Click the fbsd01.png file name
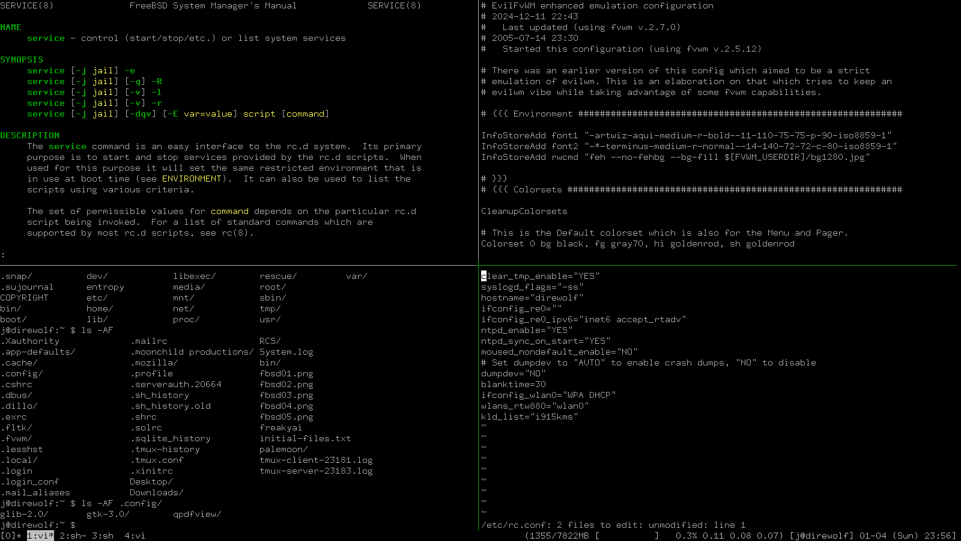This screenshot has height=541, width=961. [286, 373]
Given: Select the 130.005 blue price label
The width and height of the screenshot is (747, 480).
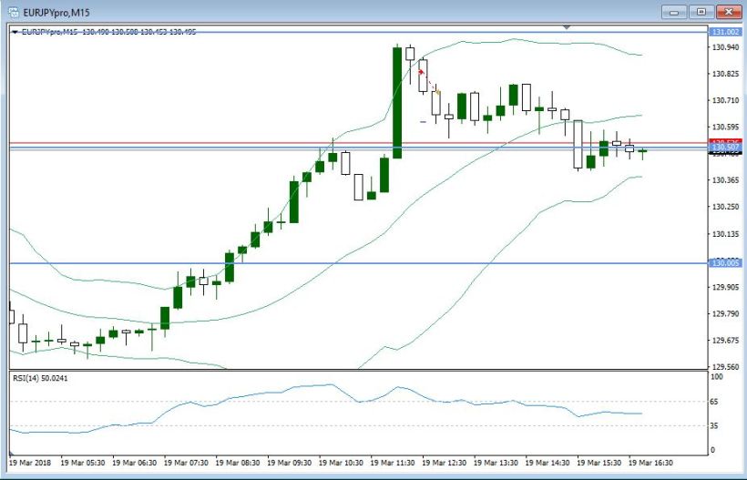Looking at the screenshot, I should point(725,263).
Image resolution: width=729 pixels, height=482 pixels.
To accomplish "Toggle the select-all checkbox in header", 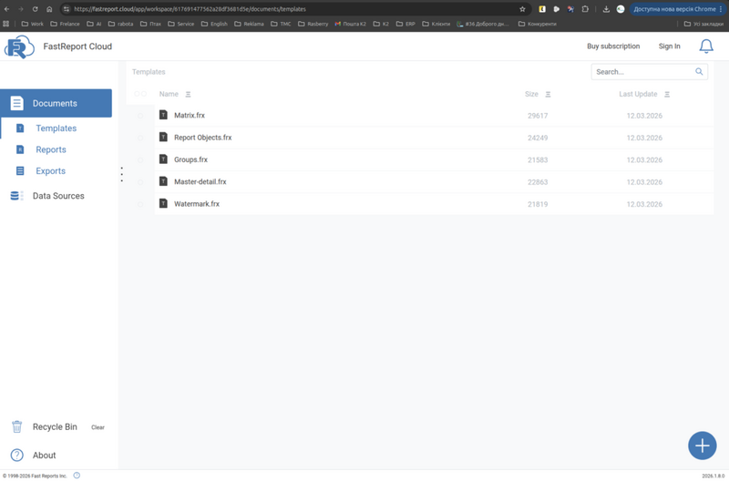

__________

» YOUR INSTRUCTIONS
Produce an exact copy of each line of data, skipping embedded images.

» TASK ANSWER
Click the fbsd01.png file name
This screenshot has height=541, width=961. [286, 373]
Given: Select the 130.005 blue price label
The width and height of the screenshot is (747, 480).
Looking at the screenshot, I should point(725,263).
Image resolution: width=729 pixels, height=482 pixels.
To accomplish "Toggle the select-all checkbox in header", 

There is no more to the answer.